The prevention strategy can be marketed as a unique service, which will enhance the client base and reach of the clinical practice. Group classes have an added advantage of greater numbers with the same time span and thus help increasing revenue for the physiotherapists.
What do you think? Are you doing your bit in educating patients about CVDs and preventing them? Are you using any innovative means to engage with your patients on this topic, feel free to comment below.
Haase et al. Heart disease and stroke statistics–2006 update: a report from the American Heart Association Statistics Committee and Stroke Statistics Subcommittee. Circulation. 2006;113(6):e85-151.
Haskell WL, Blair SN, Hill JO. Physical activity: health outcomes and importance for public health policy.
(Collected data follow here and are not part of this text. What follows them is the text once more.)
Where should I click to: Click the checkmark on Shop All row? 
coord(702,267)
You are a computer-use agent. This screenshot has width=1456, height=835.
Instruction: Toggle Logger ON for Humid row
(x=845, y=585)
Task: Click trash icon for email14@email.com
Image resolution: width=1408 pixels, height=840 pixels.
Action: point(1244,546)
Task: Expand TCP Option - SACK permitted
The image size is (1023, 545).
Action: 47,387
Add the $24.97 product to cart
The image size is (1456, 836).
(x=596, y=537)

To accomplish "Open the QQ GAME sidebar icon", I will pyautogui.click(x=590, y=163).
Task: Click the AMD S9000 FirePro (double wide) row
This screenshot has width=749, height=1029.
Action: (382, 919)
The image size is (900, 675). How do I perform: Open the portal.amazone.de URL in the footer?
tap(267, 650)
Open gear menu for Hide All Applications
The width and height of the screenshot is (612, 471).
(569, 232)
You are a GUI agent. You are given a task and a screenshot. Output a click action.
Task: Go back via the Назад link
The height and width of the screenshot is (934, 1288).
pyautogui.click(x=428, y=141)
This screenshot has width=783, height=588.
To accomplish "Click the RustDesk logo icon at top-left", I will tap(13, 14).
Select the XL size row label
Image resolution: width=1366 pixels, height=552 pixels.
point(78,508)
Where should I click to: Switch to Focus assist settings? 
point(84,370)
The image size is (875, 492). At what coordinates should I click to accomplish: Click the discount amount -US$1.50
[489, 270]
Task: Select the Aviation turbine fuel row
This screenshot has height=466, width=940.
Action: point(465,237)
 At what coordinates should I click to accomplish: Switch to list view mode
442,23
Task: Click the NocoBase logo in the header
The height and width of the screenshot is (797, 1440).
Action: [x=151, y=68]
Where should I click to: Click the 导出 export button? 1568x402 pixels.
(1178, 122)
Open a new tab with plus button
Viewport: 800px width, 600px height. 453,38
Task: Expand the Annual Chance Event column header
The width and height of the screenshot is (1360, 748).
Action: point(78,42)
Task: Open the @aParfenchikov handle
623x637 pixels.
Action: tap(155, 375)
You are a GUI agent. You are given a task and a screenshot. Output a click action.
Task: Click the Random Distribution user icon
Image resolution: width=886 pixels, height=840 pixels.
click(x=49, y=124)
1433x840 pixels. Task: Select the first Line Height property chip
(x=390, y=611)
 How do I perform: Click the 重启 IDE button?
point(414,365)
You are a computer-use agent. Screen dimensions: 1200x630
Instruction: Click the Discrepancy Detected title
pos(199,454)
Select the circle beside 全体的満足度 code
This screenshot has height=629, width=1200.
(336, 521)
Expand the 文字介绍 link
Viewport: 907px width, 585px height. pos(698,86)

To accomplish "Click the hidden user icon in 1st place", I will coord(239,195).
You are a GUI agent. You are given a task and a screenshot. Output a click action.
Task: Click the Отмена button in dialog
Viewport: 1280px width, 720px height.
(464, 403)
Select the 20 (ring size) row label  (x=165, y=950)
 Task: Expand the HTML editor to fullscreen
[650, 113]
Prev Med 2009;49(4):280-2.
J Mackay, G Mensah, Atlas of Heart Disease and Stroke. 2004 World Health Organization. Geneva
Kesaniemi A, Riddoch CJ, Reeder B, Blair SN, Sorensen TI. Advancing the future of physical activity guidelines in Canada: an independent expert panel interpretation of the evidence. Int J Behav Nutr Phys Act 2010;741
Strong K, Mathers C, Leeder S, Beaglehole R. Preventing chronic diseases: how many lives can we save? Lancet 2005;366:1578 – 82.